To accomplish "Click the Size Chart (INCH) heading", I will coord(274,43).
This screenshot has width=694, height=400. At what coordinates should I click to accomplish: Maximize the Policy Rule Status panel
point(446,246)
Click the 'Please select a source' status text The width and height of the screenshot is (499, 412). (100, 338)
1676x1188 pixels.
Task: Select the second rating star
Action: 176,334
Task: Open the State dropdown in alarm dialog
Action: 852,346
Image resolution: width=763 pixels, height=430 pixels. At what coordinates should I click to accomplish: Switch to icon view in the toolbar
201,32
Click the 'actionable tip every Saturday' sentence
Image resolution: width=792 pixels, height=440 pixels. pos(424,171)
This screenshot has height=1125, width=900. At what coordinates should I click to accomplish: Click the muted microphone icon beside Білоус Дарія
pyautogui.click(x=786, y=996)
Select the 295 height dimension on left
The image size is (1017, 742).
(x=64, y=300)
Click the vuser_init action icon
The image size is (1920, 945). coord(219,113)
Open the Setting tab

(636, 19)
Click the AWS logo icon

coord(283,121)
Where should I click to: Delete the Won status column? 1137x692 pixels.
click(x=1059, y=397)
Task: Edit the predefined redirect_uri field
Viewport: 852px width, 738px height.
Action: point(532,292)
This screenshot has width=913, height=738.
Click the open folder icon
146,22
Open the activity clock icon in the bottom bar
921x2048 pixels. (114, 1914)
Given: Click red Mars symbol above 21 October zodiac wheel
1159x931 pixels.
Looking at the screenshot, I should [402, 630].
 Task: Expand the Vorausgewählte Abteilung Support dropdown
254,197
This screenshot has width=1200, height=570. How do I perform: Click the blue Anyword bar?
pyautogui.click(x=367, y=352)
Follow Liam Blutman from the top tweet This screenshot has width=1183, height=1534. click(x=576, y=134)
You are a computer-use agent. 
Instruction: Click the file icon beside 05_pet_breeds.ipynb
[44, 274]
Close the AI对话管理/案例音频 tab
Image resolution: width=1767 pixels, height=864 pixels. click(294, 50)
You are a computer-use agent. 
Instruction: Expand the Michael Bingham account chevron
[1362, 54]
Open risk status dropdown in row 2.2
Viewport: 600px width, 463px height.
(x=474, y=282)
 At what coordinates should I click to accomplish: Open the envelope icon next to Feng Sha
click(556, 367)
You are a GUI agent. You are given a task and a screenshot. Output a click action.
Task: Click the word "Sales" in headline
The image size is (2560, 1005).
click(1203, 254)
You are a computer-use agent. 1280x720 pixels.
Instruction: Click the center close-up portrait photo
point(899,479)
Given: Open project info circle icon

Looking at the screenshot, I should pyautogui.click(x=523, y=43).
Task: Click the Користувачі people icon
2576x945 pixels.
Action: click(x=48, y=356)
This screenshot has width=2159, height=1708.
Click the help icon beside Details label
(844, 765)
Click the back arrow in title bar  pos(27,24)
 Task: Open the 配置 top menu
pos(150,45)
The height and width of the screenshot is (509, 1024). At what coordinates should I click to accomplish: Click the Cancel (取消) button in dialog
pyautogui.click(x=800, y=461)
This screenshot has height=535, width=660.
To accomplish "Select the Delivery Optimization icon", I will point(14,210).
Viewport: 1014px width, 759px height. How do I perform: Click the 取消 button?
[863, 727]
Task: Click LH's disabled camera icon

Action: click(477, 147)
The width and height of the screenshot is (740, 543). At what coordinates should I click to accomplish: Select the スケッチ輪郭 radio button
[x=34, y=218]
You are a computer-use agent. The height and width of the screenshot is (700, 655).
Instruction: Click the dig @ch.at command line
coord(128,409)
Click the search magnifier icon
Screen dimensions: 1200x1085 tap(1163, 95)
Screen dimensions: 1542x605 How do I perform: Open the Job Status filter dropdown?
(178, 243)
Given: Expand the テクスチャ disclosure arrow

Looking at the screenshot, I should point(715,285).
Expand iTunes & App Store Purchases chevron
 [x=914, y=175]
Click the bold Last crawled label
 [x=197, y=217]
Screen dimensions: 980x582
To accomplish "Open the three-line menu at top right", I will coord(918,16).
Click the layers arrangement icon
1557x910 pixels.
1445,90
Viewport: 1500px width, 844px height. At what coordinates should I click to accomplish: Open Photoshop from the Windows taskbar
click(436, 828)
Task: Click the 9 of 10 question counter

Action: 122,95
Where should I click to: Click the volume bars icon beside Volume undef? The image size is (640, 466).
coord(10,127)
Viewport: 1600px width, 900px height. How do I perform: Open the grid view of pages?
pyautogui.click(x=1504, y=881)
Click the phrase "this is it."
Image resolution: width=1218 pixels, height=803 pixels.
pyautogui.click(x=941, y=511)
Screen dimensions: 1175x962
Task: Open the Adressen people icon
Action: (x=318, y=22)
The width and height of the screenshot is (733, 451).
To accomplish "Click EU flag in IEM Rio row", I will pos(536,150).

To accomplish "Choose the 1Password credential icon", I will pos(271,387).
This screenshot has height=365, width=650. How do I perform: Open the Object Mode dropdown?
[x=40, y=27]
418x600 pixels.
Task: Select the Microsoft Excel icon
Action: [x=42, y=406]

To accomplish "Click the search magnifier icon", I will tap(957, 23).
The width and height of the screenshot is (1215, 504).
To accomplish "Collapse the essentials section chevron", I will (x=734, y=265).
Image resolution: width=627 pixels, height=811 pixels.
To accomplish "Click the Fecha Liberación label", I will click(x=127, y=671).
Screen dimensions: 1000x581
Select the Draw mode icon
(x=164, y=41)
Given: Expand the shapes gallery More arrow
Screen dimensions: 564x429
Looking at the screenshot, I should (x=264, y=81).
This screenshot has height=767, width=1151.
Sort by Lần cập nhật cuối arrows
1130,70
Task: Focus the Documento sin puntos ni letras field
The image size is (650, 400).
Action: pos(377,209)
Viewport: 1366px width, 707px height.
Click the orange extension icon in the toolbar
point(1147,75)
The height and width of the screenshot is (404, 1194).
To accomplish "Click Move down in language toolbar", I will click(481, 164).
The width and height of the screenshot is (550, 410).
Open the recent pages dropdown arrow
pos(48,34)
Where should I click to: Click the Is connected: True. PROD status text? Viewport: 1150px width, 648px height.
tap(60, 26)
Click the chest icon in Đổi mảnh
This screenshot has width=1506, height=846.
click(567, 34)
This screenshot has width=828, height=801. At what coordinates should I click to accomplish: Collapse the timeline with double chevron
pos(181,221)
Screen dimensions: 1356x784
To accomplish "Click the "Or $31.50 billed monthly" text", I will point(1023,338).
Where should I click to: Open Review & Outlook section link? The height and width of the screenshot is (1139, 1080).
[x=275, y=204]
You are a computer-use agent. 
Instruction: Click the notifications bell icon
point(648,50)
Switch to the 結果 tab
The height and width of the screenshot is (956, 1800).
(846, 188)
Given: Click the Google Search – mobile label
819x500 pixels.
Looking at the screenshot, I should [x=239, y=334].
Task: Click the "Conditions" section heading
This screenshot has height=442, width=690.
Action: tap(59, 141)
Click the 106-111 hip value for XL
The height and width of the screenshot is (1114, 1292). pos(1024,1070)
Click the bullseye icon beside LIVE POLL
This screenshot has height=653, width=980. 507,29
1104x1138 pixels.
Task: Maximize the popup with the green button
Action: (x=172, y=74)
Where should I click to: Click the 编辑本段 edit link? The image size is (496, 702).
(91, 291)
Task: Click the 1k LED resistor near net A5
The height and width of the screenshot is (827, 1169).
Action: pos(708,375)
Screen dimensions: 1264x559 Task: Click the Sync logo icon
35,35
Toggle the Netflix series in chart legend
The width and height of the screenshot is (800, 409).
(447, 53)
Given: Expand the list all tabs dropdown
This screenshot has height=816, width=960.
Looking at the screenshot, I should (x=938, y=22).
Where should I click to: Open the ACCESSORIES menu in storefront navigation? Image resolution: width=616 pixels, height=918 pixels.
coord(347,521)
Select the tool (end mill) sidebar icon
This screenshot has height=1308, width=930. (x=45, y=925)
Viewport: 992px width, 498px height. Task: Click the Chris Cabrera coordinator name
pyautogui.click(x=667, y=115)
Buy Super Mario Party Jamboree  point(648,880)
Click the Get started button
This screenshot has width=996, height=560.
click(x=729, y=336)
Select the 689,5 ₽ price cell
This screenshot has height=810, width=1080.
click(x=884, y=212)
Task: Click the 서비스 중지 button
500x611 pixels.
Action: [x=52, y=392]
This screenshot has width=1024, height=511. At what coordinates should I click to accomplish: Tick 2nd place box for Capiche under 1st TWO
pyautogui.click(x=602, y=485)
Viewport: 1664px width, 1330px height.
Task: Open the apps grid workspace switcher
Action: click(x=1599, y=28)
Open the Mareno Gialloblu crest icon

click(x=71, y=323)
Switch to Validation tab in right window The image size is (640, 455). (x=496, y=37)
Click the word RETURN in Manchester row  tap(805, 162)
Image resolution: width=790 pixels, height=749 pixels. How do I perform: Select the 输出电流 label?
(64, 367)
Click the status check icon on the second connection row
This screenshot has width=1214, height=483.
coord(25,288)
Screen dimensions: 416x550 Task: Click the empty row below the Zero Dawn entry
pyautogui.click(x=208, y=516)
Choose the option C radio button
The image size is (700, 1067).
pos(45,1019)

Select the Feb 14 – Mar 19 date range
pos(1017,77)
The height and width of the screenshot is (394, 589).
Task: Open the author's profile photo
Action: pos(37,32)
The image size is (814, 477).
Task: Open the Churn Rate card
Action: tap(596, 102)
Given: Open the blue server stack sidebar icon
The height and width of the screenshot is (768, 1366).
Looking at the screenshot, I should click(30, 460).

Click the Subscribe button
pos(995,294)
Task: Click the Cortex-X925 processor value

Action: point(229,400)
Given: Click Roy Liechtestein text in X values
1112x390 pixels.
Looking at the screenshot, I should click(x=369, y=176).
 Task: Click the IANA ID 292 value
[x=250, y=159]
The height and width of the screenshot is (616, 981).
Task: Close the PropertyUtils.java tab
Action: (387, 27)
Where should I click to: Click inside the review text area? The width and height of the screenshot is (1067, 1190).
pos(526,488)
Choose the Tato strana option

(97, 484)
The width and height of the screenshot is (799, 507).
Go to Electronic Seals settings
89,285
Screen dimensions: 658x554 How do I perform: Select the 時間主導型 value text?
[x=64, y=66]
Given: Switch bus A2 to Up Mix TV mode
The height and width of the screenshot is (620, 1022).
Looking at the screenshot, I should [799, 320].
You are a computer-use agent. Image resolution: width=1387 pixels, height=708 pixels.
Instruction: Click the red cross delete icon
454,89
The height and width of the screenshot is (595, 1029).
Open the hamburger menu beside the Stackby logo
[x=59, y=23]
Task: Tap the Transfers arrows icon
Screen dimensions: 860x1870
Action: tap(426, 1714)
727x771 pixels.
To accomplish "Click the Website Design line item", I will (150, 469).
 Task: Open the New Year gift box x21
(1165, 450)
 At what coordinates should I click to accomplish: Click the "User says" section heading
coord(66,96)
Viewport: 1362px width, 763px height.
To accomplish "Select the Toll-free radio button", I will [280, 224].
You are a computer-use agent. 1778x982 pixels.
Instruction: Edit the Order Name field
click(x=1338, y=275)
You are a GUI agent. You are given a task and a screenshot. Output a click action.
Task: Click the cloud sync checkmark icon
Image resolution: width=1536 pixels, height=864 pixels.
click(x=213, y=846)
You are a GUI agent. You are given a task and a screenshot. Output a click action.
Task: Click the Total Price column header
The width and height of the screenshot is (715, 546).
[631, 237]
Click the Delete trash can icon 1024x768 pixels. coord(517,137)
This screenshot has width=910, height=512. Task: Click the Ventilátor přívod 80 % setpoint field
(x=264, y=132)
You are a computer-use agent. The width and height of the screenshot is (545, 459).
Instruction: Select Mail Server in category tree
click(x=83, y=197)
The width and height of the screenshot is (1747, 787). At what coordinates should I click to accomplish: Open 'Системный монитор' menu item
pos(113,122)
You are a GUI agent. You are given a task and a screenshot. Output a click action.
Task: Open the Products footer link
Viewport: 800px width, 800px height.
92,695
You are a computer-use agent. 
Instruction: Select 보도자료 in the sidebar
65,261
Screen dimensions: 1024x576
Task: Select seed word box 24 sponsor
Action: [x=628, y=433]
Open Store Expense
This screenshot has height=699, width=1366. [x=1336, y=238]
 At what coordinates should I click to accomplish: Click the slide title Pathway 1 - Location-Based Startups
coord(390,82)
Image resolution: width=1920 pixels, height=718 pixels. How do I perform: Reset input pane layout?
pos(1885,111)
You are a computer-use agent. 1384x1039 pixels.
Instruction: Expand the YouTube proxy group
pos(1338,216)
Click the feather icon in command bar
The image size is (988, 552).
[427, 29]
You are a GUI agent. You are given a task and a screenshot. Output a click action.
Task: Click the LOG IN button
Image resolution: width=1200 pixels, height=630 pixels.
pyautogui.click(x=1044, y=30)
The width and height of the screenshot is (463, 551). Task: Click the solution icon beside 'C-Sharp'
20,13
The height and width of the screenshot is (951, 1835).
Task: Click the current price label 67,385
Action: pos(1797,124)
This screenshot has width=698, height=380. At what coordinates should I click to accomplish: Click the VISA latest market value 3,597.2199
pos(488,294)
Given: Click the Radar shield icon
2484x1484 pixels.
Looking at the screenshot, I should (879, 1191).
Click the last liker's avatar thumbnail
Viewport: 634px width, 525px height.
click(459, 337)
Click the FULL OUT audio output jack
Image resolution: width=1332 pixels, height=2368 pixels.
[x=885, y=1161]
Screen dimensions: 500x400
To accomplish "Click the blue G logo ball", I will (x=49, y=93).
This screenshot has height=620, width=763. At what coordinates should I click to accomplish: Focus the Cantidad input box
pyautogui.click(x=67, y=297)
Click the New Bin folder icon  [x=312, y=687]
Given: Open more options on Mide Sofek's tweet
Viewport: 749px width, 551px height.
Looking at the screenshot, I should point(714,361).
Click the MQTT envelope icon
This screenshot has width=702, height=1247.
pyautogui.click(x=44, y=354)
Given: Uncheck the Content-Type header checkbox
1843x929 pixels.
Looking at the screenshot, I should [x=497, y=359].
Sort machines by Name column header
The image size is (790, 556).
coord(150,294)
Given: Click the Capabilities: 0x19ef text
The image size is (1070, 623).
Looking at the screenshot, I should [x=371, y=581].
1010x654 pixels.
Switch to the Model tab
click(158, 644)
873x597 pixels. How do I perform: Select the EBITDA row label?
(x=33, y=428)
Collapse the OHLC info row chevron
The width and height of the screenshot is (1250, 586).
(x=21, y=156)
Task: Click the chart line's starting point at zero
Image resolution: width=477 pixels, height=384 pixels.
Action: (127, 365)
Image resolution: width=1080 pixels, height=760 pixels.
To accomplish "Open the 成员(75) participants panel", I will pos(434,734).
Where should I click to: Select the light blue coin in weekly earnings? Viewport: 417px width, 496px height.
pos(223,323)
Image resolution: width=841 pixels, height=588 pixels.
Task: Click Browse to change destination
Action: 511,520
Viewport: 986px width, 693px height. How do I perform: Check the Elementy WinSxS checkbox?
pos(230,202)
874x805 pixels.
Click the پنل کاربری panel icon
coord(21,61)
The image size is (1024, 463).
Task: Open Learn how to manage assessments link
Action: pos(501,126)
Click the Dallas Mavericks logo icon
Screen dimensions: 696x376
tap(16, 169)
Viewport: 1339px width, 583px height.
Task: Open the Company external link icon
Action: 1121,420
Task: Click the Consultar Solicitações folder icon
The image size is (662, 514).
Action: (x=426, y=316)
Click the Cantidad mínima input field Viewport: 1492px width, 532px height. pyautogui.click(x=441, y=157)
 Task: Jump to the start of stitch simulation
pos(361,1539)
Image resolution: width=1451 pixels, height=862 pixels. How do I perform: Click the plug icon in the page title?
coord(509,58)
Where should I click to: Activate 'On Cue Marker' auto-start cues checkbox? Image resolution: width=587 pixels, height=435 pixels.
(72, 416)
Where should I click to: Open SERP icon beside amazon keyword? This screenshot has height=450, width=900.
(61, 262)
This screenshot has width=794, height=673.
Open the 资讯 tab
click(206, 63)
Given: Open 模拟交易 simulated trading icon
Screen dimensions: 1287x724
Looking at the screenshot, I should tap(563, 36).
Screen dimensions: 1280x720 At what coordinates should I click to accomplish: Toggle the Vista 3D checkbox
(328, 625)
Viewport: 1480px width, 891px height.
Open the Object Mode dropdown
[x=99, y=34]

####

▶ [Task requirements]
Within the data above, find the lines that contain the word "tweet" and copy each of them.

▶ [Expected output]
Follow Liam Blutman from the top tweet This screenshot has width=1183, height=1534. click(x=576, y=134)
Given: Open more options on Mide Sofek's tweet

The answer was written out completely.